R v Connor Fontaine (a pseudonym)
[2021] NSWSC 177
•03 March 2021
Supreme Court
New South Wales
Medium Neutral Citation: R v Connor Fontaine (a pseudonym) [2021] NSWSC 177 Hearing dates: 3 March 2021 Date of orders: 3 March 2021 Decision date: 03 March 2021 Jurisdiction: Common Law Before: Hamill J Decision: (1) Application granted.
(2) Bail varied to delete curfew condition.

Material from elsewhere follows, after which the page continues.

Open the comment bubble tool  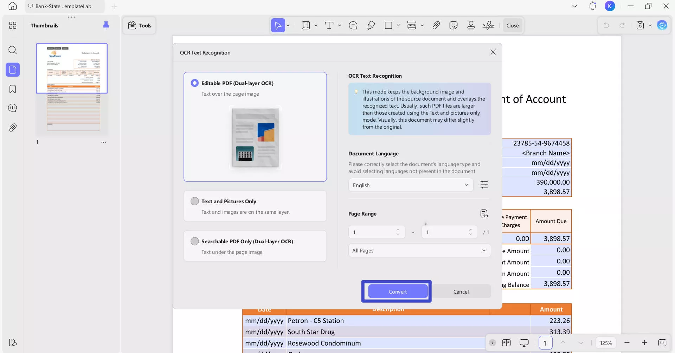[353, 25]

Catchwords: CRIMINAL LAW – bail – conditions – ten-year-old boy – curfew – application for variation by deletion of curfew condition – where no evidence of offences committed at night – purpose of bail conditions – limitations on same – social engineering – paternalism – condition deleted
Legislation Cited: Bail Act 2013 (NSW), ss 18, 20
Cases Cited: State of New South Wales v Bugmy [2017] NSWSC 855
State of New South Wales v Carr [2020] NSWSC 643
Category: Principal judgment Parties: Regina
Connor Fontaine (Applicant)Representation: Solicitors:
D Laird, Office of Director of Public Prosecutions (NSW) (Regina)
L Melhuish, Aboriginal Legal Service (Applicant)
File Number(s): 2021/51399 Publication restriction: Nil
EX TEMPORE Judgment (REVISED)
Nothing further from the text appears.